AYDINLIK TÜRKİYE'NİN HABERCİSİ
Albaraka Türk

K Ü L T Ü R
'Beni anlamadılar'

Gerçek Hayat'ın 26 Mayıs'ta çıkan sayısında Cuma Mektupları'nı sonlandıran İsmet Özel, geçtiğimiz Pazartesi günü de Milli Gazete'de kaleme aldığı makale ile gazete yazılarına son verdi.

  • ÖMER ÇAKKAL
    Milli Gazete yazarı İsmet Özel, geçtiğimiz Pazartesi günü yayınlanan son yazısı ile gazete yazılarına son verdi. 26 Mayıs'ta Gerçek Hayat dergisindeki Cuma Mektupları köşesine veda eden İsmet Özel, bu seferki son'u; "Yirmialtı sene önce bir yandan inancıma ortak saydığım kimselere laf anlatmak, diğer yandan geçim derdiyle şoför mahaline oturduğum bu arabayı sürmem için, artık hiçbir ahlaki gerekçe kalmadı" cümleleriyle anlattı.

    Hacettepe Üniversitesi Fransız Dili ve Edebiyatı Bölümü'nden mezun olan ve yazı hayatına atıldığı günden bu güne birçok gazete, dergi ve mecmuada yazan İsmet Özel, 1970'li yılların ikinci yarısından itibaren geçirdiği fikri dönüşümün ardından İslamcı çevrelerin kanaat önderleri arasına girdi. Bu tarihlerden itibaren şairlik kimliğinin yanına yazarlık serüvenini de ekleyen Özel, pekçok dergide yazdı. Son olarak haftalık Gerçek Hayat dergisinde Cuma Mektupları adıyla makaleler yazan İsmet Özel, özellikle 'Türkçülük' konusunu işlediği son yazılarında zaman zaman dergi okurundan tepki aldı. Cuma Mektupları'nı aynı dönemde kitap olarak yayınlayan Özel, derginin 26 Mayıs'ta yayınlanan sayındaki şu cümlelerle vedasını duyurdu: "Yazacak şey bitmemiş olsa bile, artık ortada yazılacak 'yer' kalmadı. Benim için daha çok dikkat çekmek suretiyle daha çok yanlış anlaşılmaya tahammül etmenin sınırını artık geçtim."
##############################
— Görevler ve alıştırmalar —
A – İsmet Özel haberine göre Özel hangi üniversitenin hangi bölümünden mezun olmuştur?
B – İsmet Özel haberinde "AYDINLIK TÜRKİYE'NİN HABERCİSİ" ifadesinden "makale ile gazete yazılarına son verdi." ifadesine kadar olan bölümü hiç değiştirmeden yazın.

— Verilen bilgiler —
##############################
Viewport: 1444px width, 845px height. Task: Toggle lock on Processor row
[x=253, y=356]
##############################
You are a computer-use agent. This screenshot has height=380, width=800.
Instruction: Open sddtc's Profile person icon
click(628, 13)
##############################
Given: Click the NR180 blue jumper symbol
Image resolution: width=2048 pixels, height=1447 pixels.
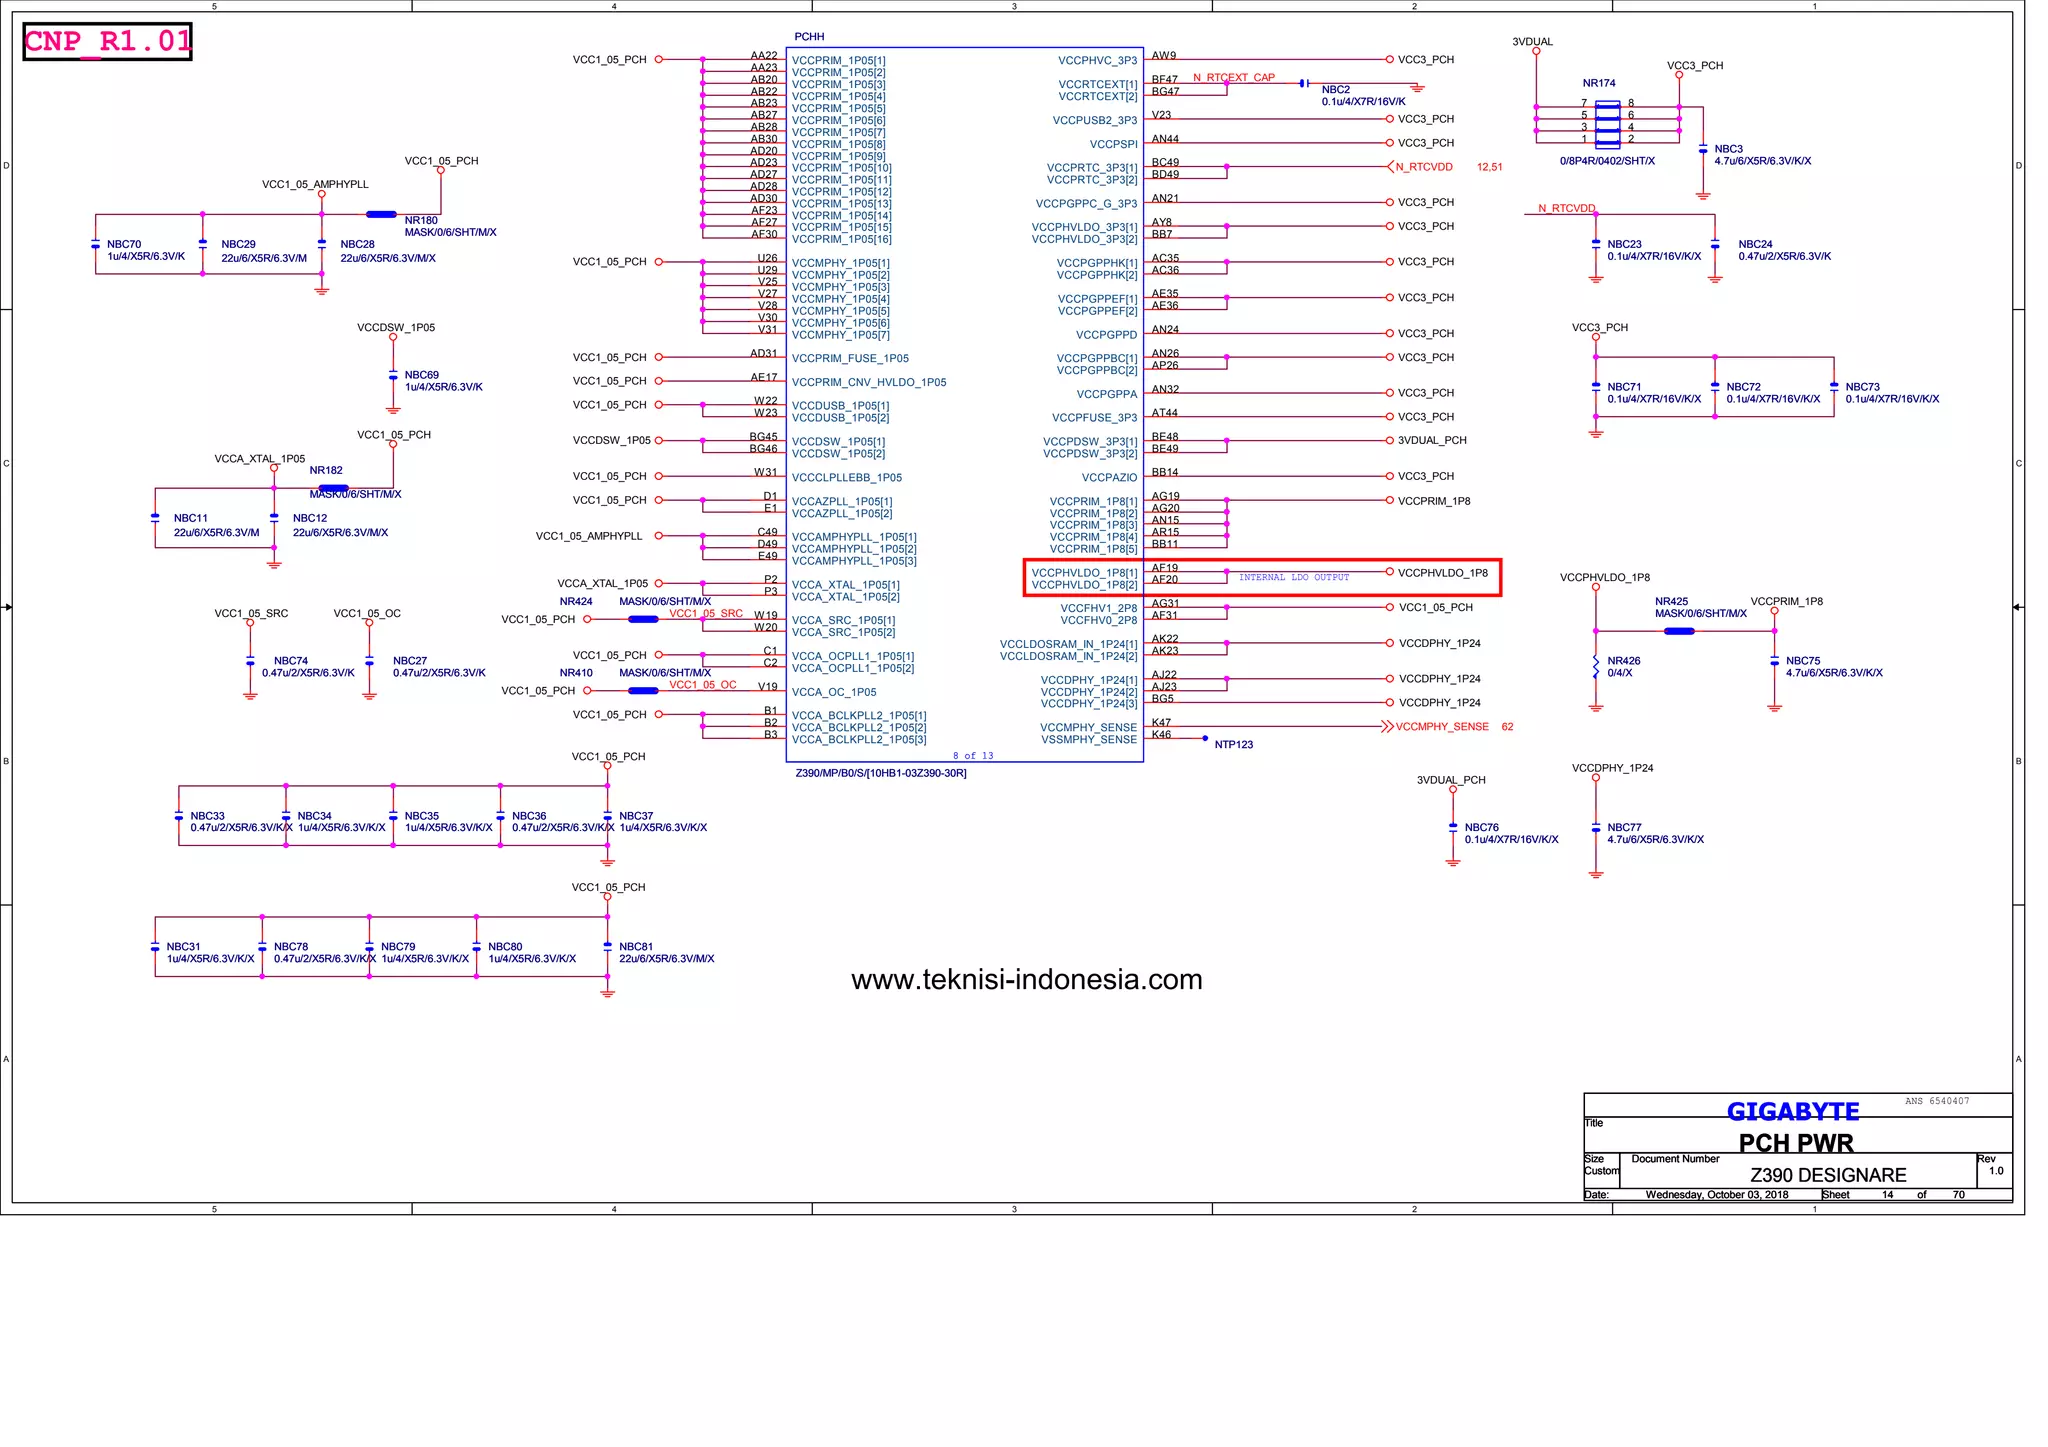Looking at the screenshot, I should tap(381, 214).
##############################
— Ayrıntılı çözümler —
A – Hacettepe Üniversitesi Fransız Dili ve Edebiyatı Bölümü'nden mezun olmuştur.

B –
AYDINLIK TÜRKİYE'NİN HABERCİSİ
Albaraka Türk

K Ü L T Ü R
'Beni anlamadılar'

Gerçek Hayat'ın 26 Mayıs'ta çıkan sayısında Cuma Mektupları'nı sonlandıran İsmet Özel, geçtiğimiz Pazartesi günü de Milli Gazete'de kaleme aldığı makale ile gazete yazılarına son verdi.